The parties must also criminalize the offenses of participation in an organized criminal group set out in Article 5 (without reference to an international element). There are two such offenses, the first one having two separate definitions: (1) (i) agreeing with one or more persons to commit a serious crime for a purpose relating directly or indirectly to the obtaining of a financial or other material benefit, or (ii) knowingly taking an active part in the criminal activities of an organized criminal group or in other activities of such a group in the knowledge that such participation will contribute to the achievement of the criminal aims of the group; and (2) organizing, directing, aiding, abetting, facilitating, or counseling the commission of serious crimes involving an organized criminal group.

The first definition does not actually use the expression “organized criminal group” and simply requires that the objective of the agreement to commit a serious crime be to obtain a financial or other material benefit.34 This definition would not seem to leave room for including agreements to commit terrorist crimes. The other two definitions have in common that they make reference to the existence of an organized criminal group, and the definition of this term in the Convention includes a requirement that the group pursue, directly or indirectly, a financial or other material benefit.35 If this requirement is to be taken literally, it excludes organizations whose only objective is a political or religious one, which in turn implies that Article 5 does not extend to participation in organized terrorist groups.

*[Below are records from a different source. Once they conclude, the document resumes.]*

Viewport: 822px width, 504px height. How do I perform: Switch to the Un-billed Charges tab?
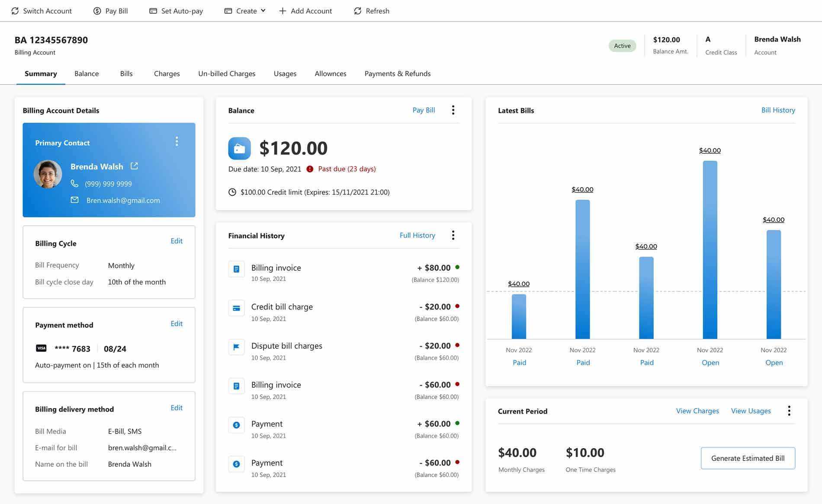point(227,73)
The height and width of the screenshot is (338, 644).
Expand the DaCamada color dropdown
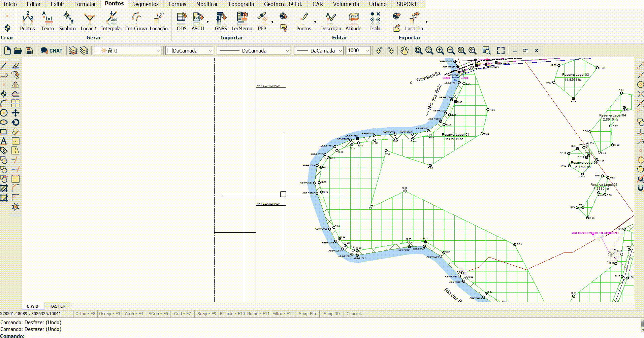(210, 50)
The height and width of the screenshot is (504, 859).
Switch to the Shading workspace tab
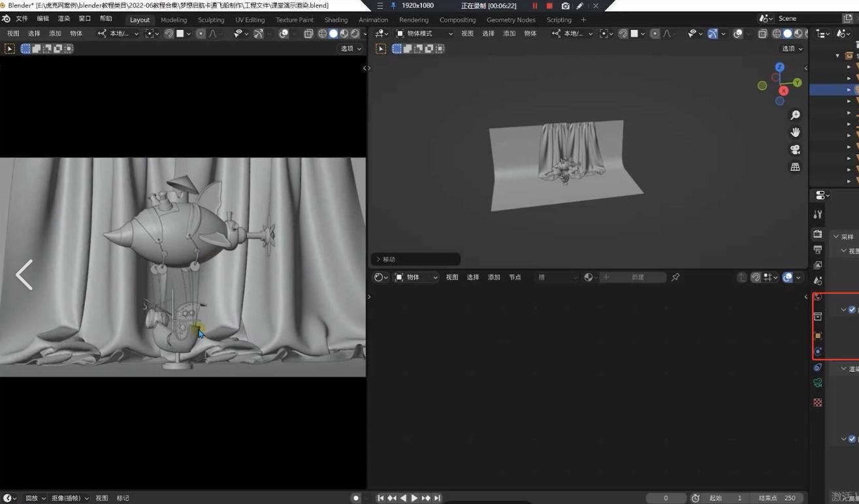pos(336,20)
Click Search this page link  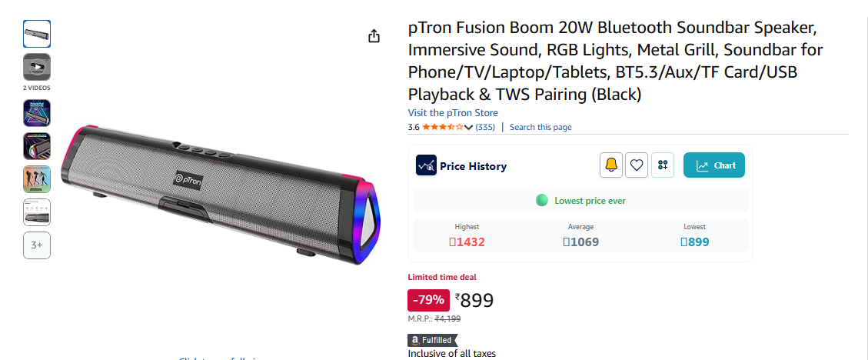[x=540, y=127]
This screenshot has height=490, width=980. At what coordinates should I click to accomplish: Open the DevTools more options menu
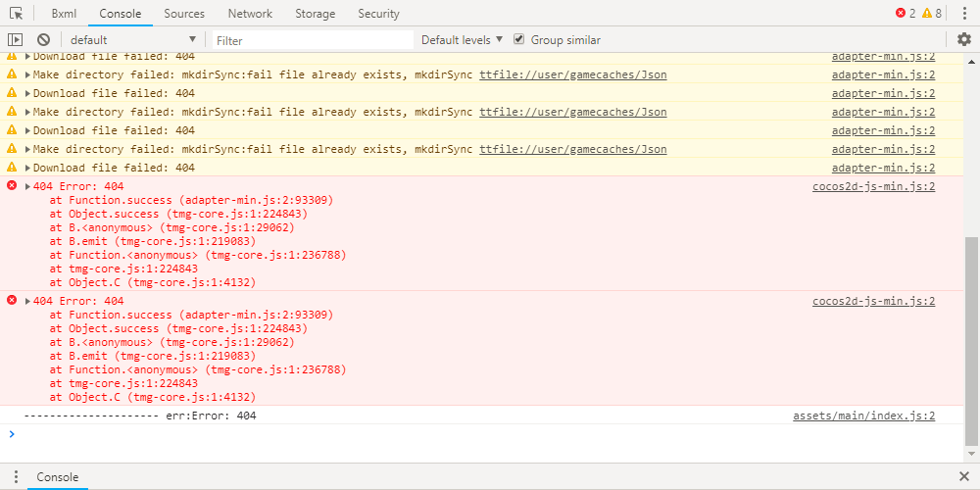[963, 14]
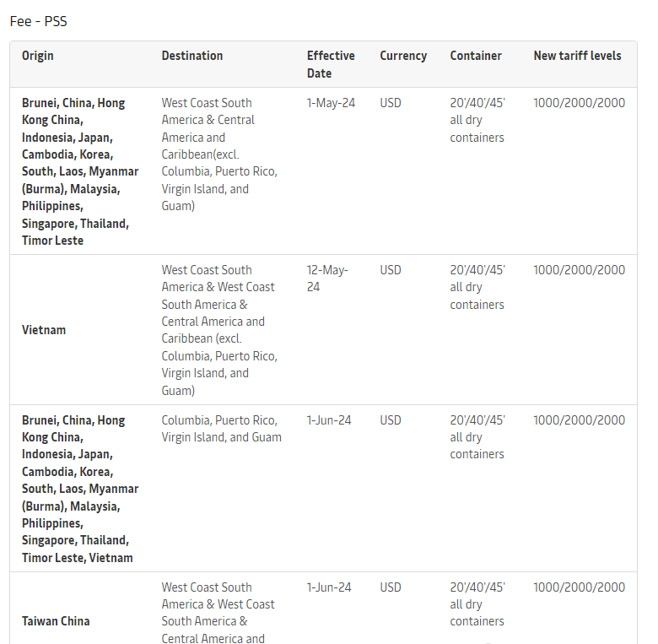Click the Origin column header
Viewport: 658px width, 644px height.
click(38, 56)
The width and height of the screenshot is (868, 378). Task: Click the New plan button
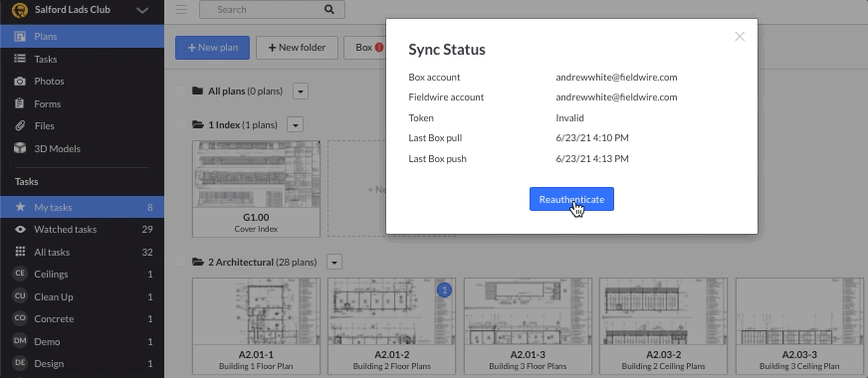(213, 48)
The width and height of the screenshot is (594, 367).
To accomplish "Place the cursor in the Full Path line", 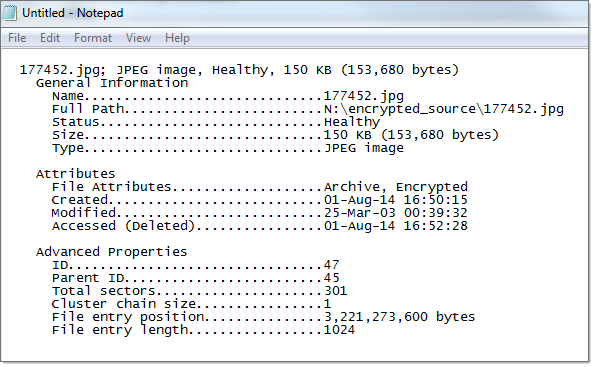I will click(x=308, y=109).
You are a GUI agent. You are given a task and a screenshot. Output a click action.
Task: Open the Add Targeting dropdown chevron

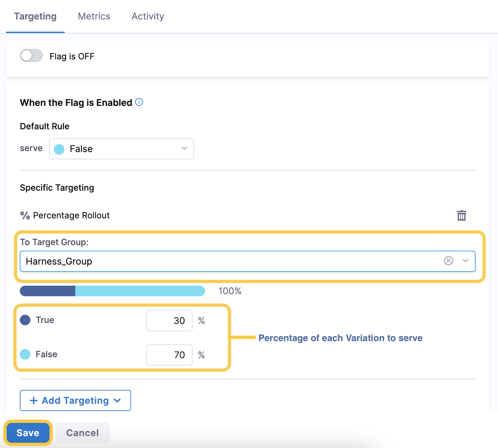point(117,400)
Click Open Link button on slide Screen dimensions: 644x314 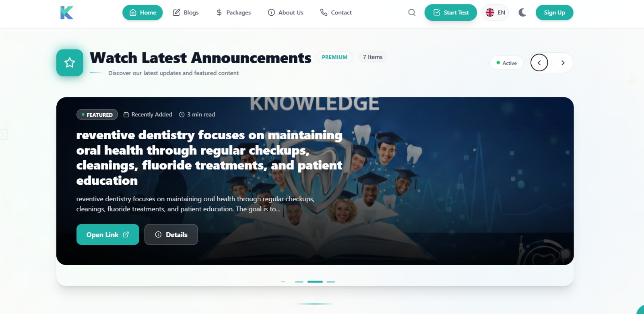coord(108,235)
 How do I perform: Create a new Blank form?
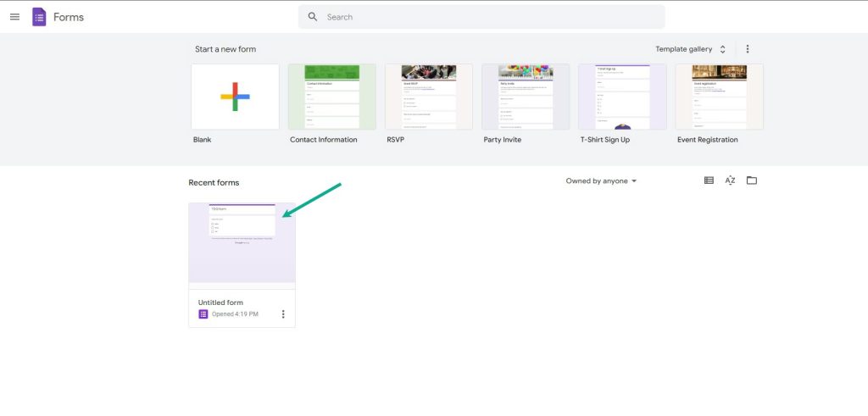coord(236,97)
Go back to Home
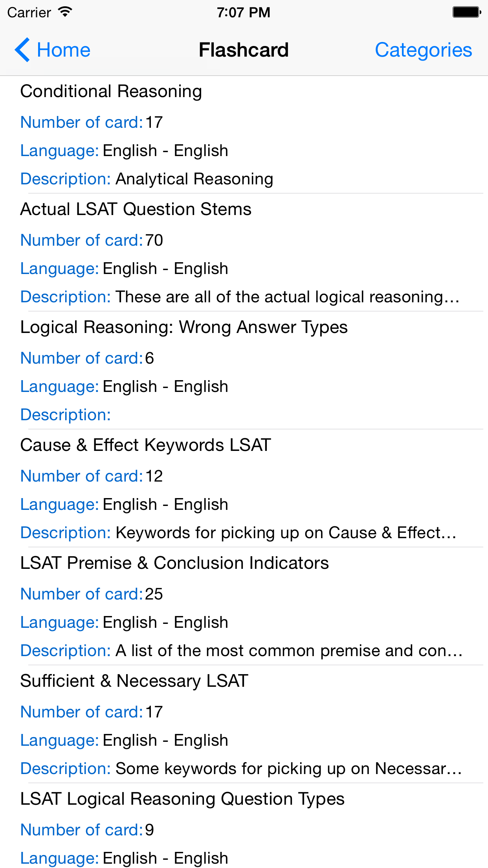 click(x=63, y=50)
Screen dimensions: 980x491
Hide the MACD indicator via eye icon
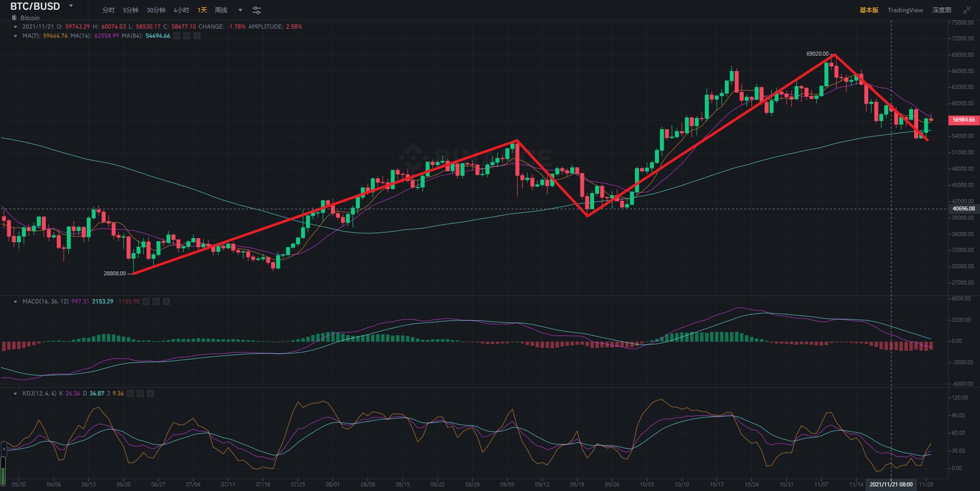(146, 301)
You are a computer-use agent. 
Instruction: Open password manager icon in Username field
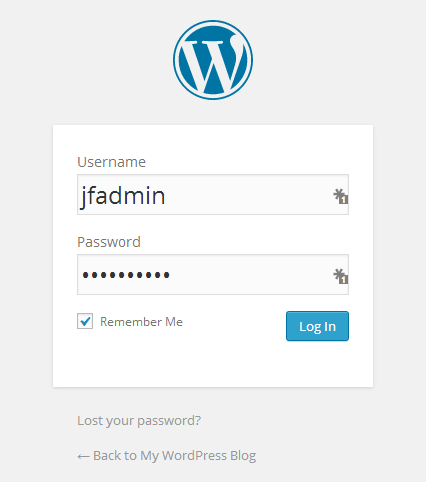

However, there may be room for a wider reading of the expression “in order to obtain a financial or other material benefit.” The travaux préparatories state that this expression “should be understood broadly, to include, for example, crimes in which the predominant motivation may be sexual gratification, such as the receipt or trade of materials by members of child pornography rings, the trading of children by members of paedophile rings, or costsharing among ring members.”36 Under this reading, organized terrorist groups could be included in the scope of “organized criminal group” for purposes of Article 5 even if their predominant motivation was religious or political, as long as the group engaged in some trading or other kind of material (i.e., economic) activity, and Article 5 would apply at least with regard to the criminal activities related to such trading or other material activity of the organized criminal group.

International Cooperation

As in the case of the Financing of Terrorism Convention, and to an even greater extent, the Palermo Convention establishes a detailed regime of international cooperation between the parties. The Convention contains detailed provisions on international cooperation with respect to confiscation and the disposal of confiscated proceeds of crime, extradition, mutual legal assistance, joint investigations and the use of special investigation techniques, and measures to enhance cooperation between law enforcement authorities, among others.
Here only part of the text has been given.